Kata Pradnyana merujuk pada kebijaksanaan, sementara Purusottama menunjuk pada manusia unggul yang meraih tataran luhur spiritual. Maka, Pradnyana Purusottama, berasal dari bahasa Sansekerta, dapat dimaknai sebagai “Kebijaksanaan yang Unggul”—sebuah pengingat bahwa seni bukan hanya soal capaian keindahan rupa visual semata, tetapi perwujudan pengetahuan dan kebijaksanaan manusia dalam mengarungi perjalanan kulturalnya.
Melalui Bali Art Lounge 2025 ini, diketengahkan karya-karya maestro seperti Nyoman Gunarsa, Made Wianta, juga tokoh Sanggar Dewata Indonesia (SDI) lainnya seperti Made Djirna dan Made Bendi Yudha– berikut lapis generasi terkini; setidaknya memberikan gambaran dinamika transformasi seni rupa Bali modern. Berbeda dengan generasi Pitamaha, era 1930-an (Lempad dkk), para perupa ini termasuk generasi awal yang memperoleh pendidikan seni secara akademis, serta bersentuhan langsung dengan pergaulan luas seniman lintas daerah dan bangsa.
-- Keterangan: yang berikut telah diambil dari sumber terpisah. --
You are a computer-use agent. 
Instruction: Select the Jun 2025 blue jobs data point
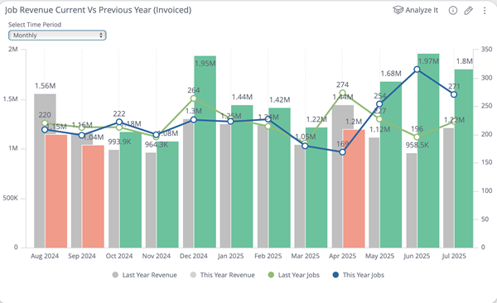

Perupa tersebut di atas menemukan energi kolektifnya melalui Sanggar Dewata Indonesia (SDI)--komunitas seni rupa yang didirikan sejumlah mahasiswa Sekolah Tinggi Seni Rupa Indonesia (ASRI) di Yogyakarta, antara lain Nyoman Gunarsa (1944-2017), Made Wianta (1949-2020), Pande Gde Supada (1949-2018), Nyoman Arsana, dan Wayan Sika (1949-2020). Kelompok ini dikumandangkan kali pertama pada 15 Desember 1970 di Balai Banjar "Saraswati" di kampung Baciro, Yogyakarta.
Kita menyaksikan energi cipta dan kebersamaan ala SDI berlanjut hingga kini, dengan hadirnya perupa lintas generasi, termasuk sekian nama yang mengemuka seperti Putu Sutawijaya, Nyoman Erawan, Made Budhiana, Nyoman Sukari, Wayan Sunadi, Gede Arya Palguna, Ketut Suwidiarta, Made Wiradana, Made Sumadiyasa, Gede Arya Sucitra, Wayan Kun Adnyana, Made Kaek, hingga Putu Wirantawan yang belum lama ini pameran tunggal di Bentara Budaya Jakarta. Mereka, berikut puluhan nama perupa lainnya, membawa visi masa depan seni rupa Bali ke medan apresiasi yang lebih luas, nasional dan Internasional.
Bali Art Lounge sendiri sejak penyelenggaraan pertama (Pesona Rupa Puitika, 2024) berupaya menjadi ruang temu kreatif, bukan hanya antara karya dan publik pencinta seni, tetapi juga antara dinamika cipta masa lalu, masa kini, dan masa depan. Dari lukisan klasik-tradisional Batuan dan Keliki hingga presentasi kini berupa abstraksi dan konseptualisasi rupa ala SDI; menghamparkan mosaik transformasi—sebuah medan kreativitas lintas batas yang memperlihatkan betapa seni Bali senantiasa menemukan hakikat keberadaannya di titik silang antara tradisi dan modernitas, lokalitas, dan globalitas.
Namun, sebuah ekosistem seni rupa tidak mungkin hidup sehat hanya dengan kehadiran seniman. Ada simpul-simpul lain yang harus bekerja bersama: institusi seni, ruang apresiasi, pialang seni, kritikus, kurator, komunitas, dan terlebih kolektor. Kolektor bukanlah sekadar pemilik karya; mereka adalah turut sebagai penjaga nilai dan capaian cipta, mediator, dan motor penggerak keberlangsungan kreativitas (dinamisator).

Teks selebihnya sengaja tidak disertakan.